Here's a list of the different milestones in my children's lives that have produced the effect described above:
- Learning to walk
- Learning to read
- Learning to ride a bike without training wheels
- Going to school for the first time
- Advancing a belt in martial arts
- Learning to drive (our kids haven't gotten here yet, but I've seen it in other families)
I've thought about that and I have a few answers I'd like to offer. First of all, I don't think it's always true that the milestones cause the behavior. There are probably times when we are so excited about her achievement that we subconsciously cut the kid some slack, then reel them back in after it's over. But I'm pretty sure that's not the whole story; something bigger is going on here.

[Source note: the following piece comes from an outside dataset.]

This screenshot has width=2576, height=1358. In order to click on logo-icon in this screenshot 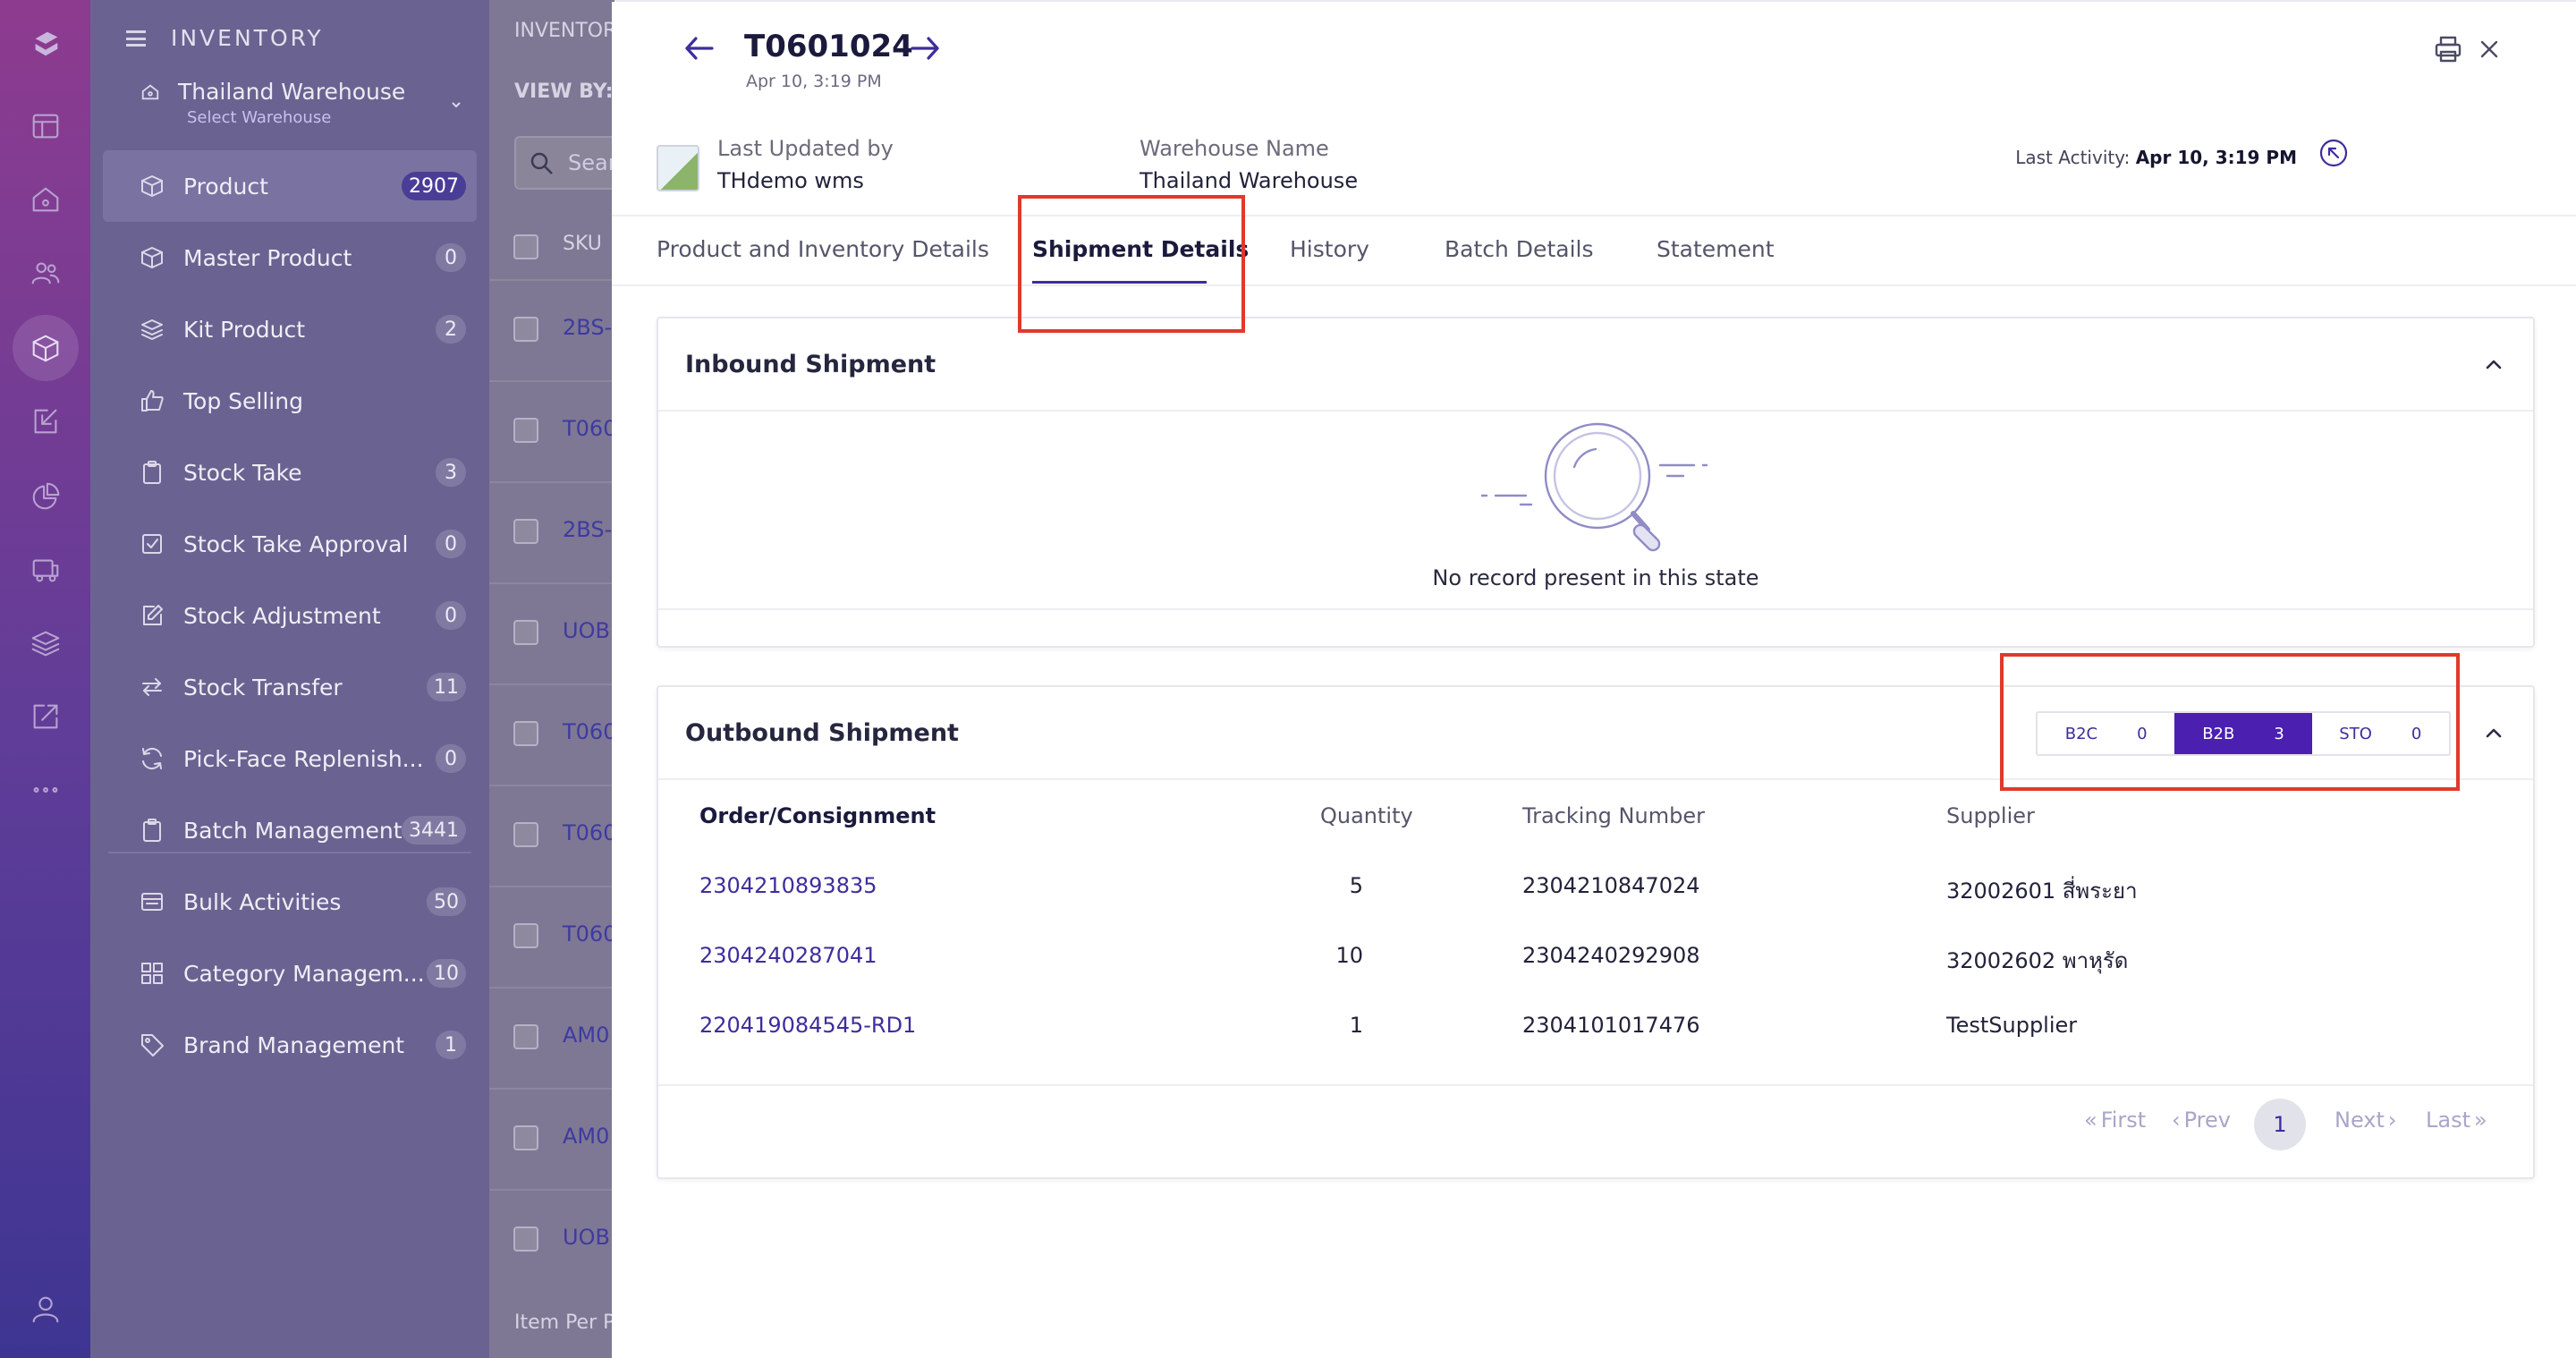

What I think is happening is this: children have a powerful drive to mature, to achieve grown-up status. It's certainly not the only drive they have, and at times it competes with, say, the drive to sneak cookies or the drive to avoid unpleasant work. But that drive to grow up is one of the most powerful motivators acting on your child.

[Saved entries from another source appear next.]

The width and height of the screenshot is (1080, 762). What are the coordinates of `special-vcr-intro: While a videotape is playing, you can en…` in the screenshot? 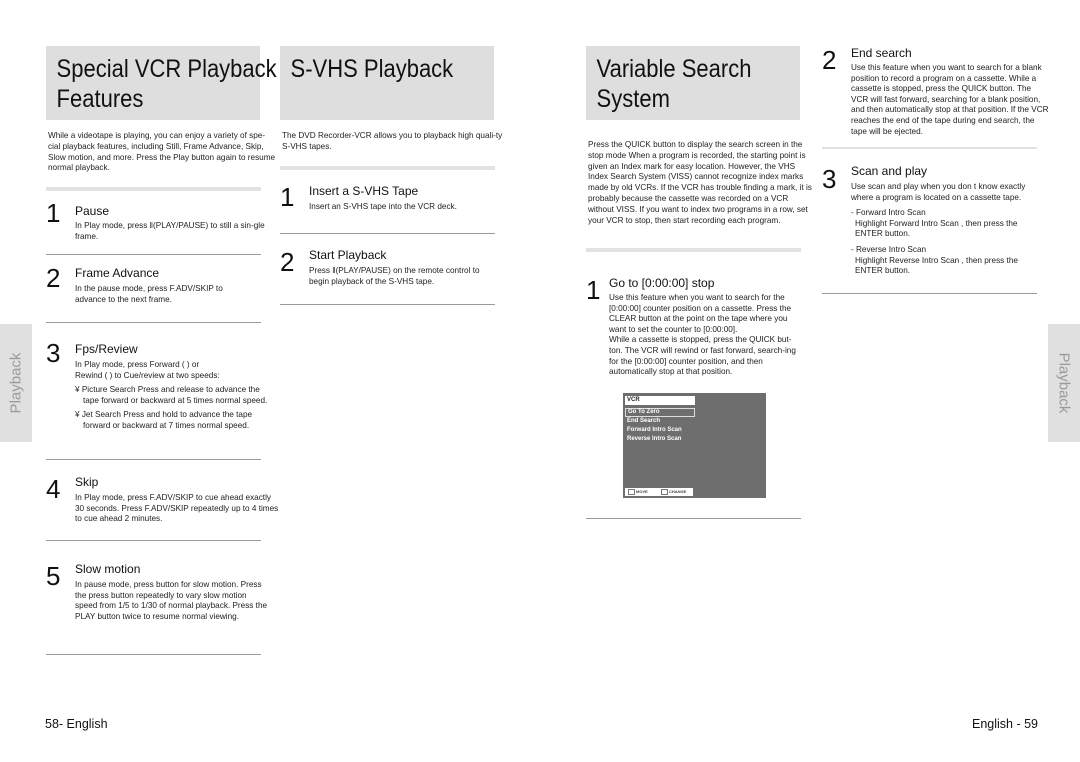 It's located at (162, 152).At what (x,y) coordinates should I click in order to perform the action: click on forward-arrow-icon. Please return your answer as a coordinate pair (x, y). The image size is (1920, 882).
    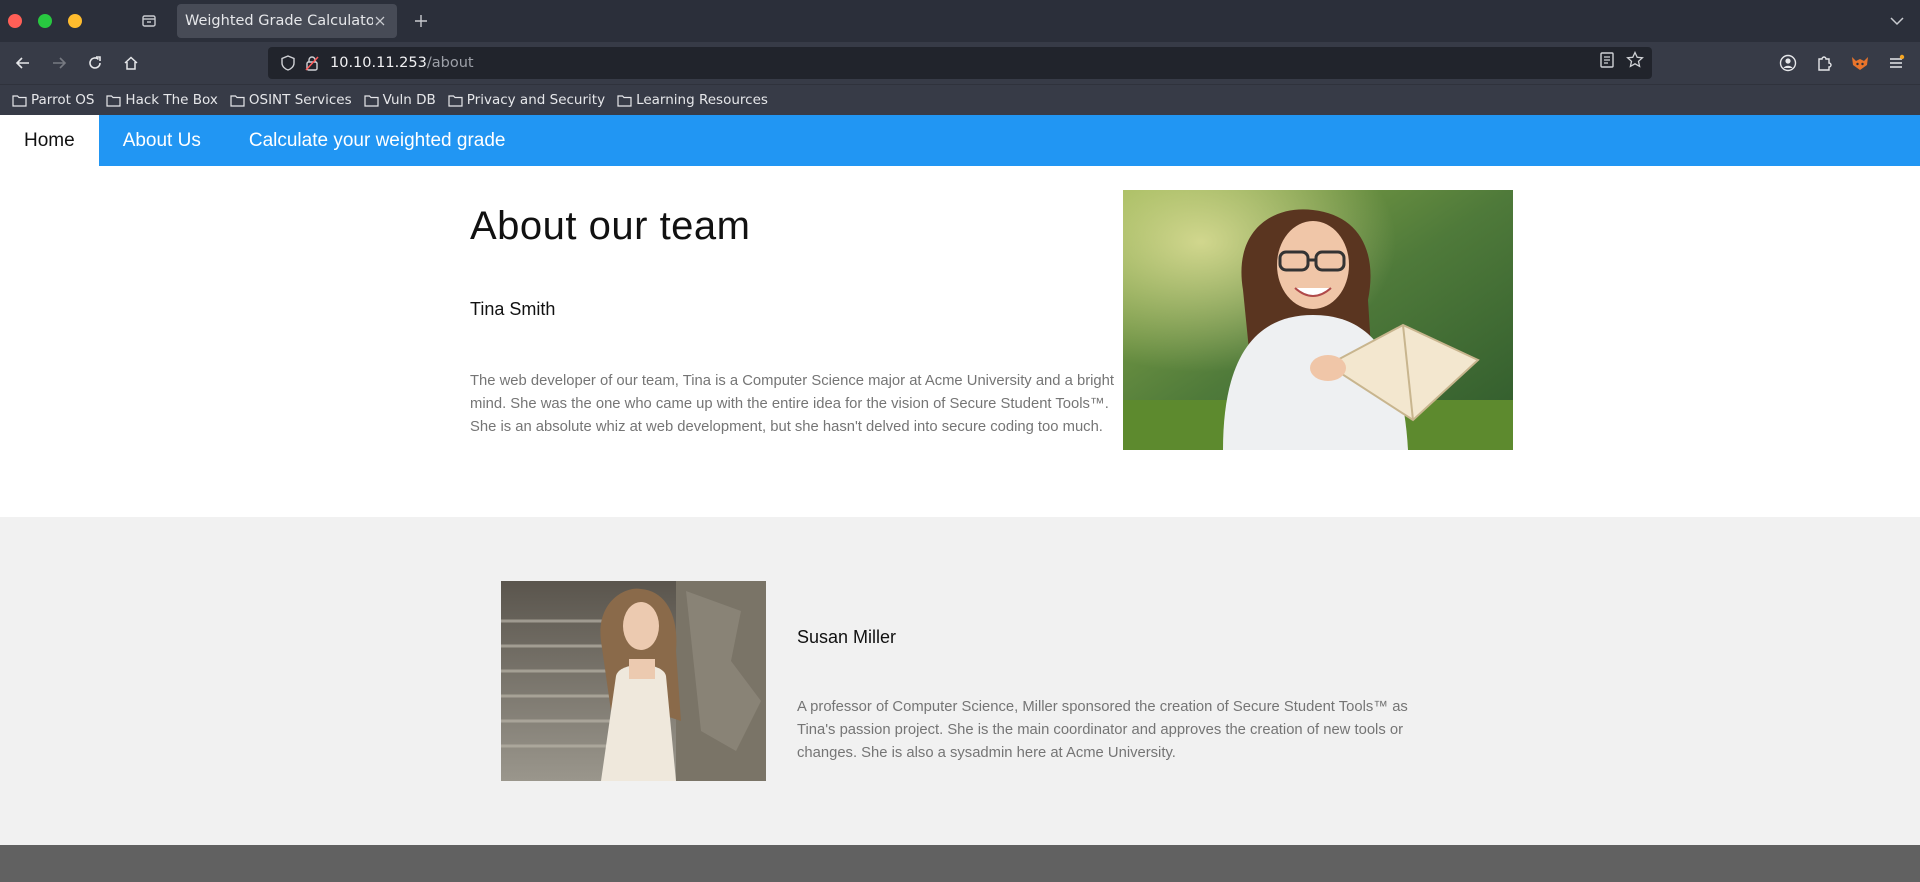
    Looking at the image, I should click on (59, 63).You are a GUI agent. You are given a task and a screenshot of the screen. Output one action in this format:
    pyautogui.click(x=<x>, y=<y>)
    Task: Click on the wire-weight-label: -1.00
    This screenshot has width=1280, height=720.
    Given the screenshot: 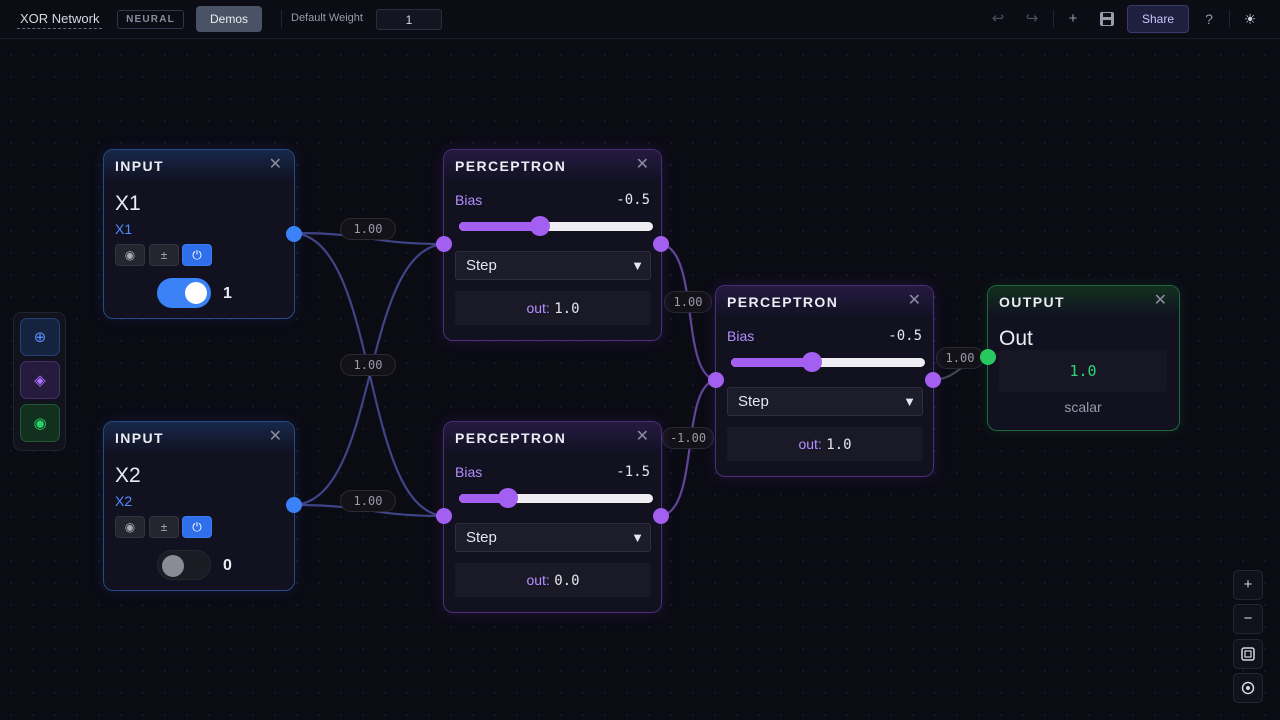 What is the action you would take?
    pyautogui.click(x=688, y=438)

And in your child's mind, that milestone - let's say it's riding a bike without training wheels - that ability is the next obstacle on his path to growing up. It's a big obstacle, and he's fixated on it for a while.
|Each peak obscures your view of the next...|
When she achieves her goal, it feels like she's basically a grown-up now, except for a few details. But you're still treating her the same way you did before her big success. And that, right there, is your recipe for the discord I described at the beginning.

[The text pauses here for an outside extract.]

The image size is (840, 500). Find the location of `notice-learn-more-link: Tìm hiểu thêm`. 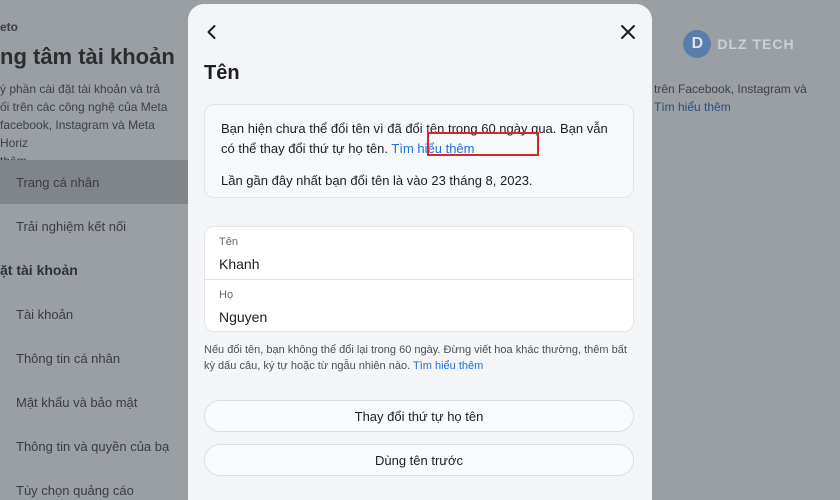

notice-learn-more-link: Tìm hiểu thêm is located at coordinates (448, 366).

I want to stress that this is not necessarily a bad thing. Sure, it's unpleasant when your child regresses, but I think every kid deserves to act up now and then. Mistakes and learning go hand in hand. What would life be like if somebody always interfered with that process? Achieving major milestones spikes his self-esteem a little more than it should, but the world will correct that soon enough without my help. I know I don't want to be the one knocking my kid's self-image down a peg.
So I'm not recommending any particular action; it just helps a little to understand why it's happening. I try - with mixed success - to meet the unpleasant behavior with patience and correct it the same way I would have when they were younger. Soon enough, we're back on track and their eyes are on the next goal.